UNITED STATES: Political elite moving toward reactivating draft

November 17, 1993
Issue 

Maria Voukelatos

US Senator John Kerry, now the sole Democratic Party candidate in this November's US presidential election, has called for an expansion of the US Army by an extra 40,000 "active service" troops. Kerry's call reflects a growing recognition by the US political elite that it doesn't have enough combat troops to successfully fight its bloody war of conquest in Iraq.

"Call-ups of part-time troops from the Army National Guard and the Army Reserve to fill the ranks in Iraq have intensified the bipartisan sentiment that the Pentagon doesn't have enough troops to fight an extended war on terrorism while keeping enough well-rested, well-trained troops ready for an emergency", the December 12 USA Today reported.

In a speech delivered on February 29 at the University of California Los Angeles (UCLA), Kerry declared that "to replenish our overextended military, as president, I will add 40,000 active-duty army troops, a temporary increase likely to last the remainder of the decade".

While Kerry has not spelt out how he thinks the US Army could add 40,000 combat troops to its ranks, there are currently two bills before the US Congress which authorise the US president to activate a military draft of men and women between the ages of 18 and 26.

Last November, Democrat Senator Fritz Hollings introduced Senate Bill S.89, which calls for the establishment of a compulsory two-year military term. A companion bill has been introduced in the House of Representatives by Charles Rangel, a New York Democrat.

Dubbed the Universal National Service Act, the bill "would re-institute a draft to compulsory military or alternative national service for men and women, aged 18 to 26, who are citizens or permanent residents of the United States of America", according to a description on Hollings' web site.

Conscription was abandoned in the US in 1973, and registration for the draft was abandoned in 1975. The US military became an "all-volunteer" force — though, the voluntary part only extended until a person had signed up for military service. After that, except in unusual circumstances, servicemen and women were required under threat of imprisonment, to complete their terms of service — voluntarily or not.

In 1980, Democrat President Jimmy Carter reinstated registration for the draft for all men between the ages of 18 and 25 under an amendment to the Military Selective Service Act. Under the amendment, all male US citizen living in the US or abroad or male permanent residents in the US aged between 18 and 25 were required to register with the Selective Service System.
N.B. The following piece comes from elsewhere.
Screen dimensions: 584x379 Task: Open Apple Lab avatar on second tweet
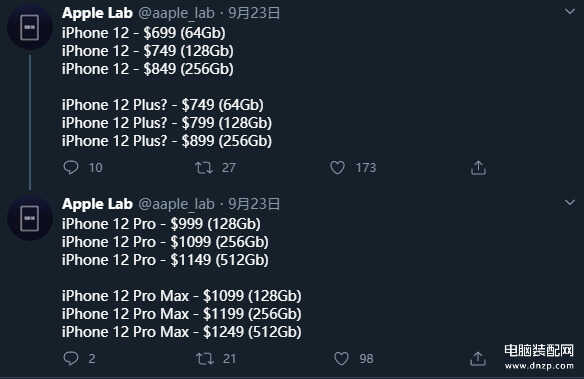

Failure to register is punishable by up to five years in prison and a fine of as much as US$250,000.

In 2001, the US Congress passed the No Child Left Behind: Elementary and Secondary Education Act, which US President George Bush signed into law in January 2002. Under this law, schools are required to hand information on all grade 11 and 12 students to military recruiters, unless the student's parents objected. Government funding for schools would be withheld if this requirement was not implemented by school districts.

Venus Mesui, parent coordinator at the Street Academy, a small Oakland high school that has banned military recruiters from coming on to its grounds, said the recruiters' pitches centre on money. "It's hard for poor students to resist offers of signing bonuses and tens of thousands of dollars for college", she told the November 13 Oakland Tribune.

"You know how the military is now. They're not coming home and when they do, they're coming home in boxes", she added.

In November, the Oakland school district turned over names and phone numbers of almost 4000 students to military recruiters. Under the No Child Left Behind law, the Oakland schools stood to lose more than US$25 million in federal government funds if the district did not give out names to recruiters.

The district school board voted last year to comply with the law, but stressed that parents would be informed they could sign an "opt-out" form to keep their children's names and numbers private.

Some school districts have responded to the No Child Left Behind law by designing new consent forms. Unless parents signed them, information about their children would not be sent to the military recruiters.

Over the Christmas period, 20 California school districts — including those in San Francisco, Beverly Hills, Santa Monica, and Santa Cruz — were warned by the defence department that consent forms that automatically withheld student information from military recruiters did not comply with the law.

Some dissenting school districts are protesting even as they comply, inviting antiwar groups to speak at their campuses. School officials in Oregon have put a disclaimer on their consent forms that read: "We do not support or endorse the federal law requiring information to be provided to military recruiters, but will comply with federal law."

From Green Left Weekly, March 17, 2004.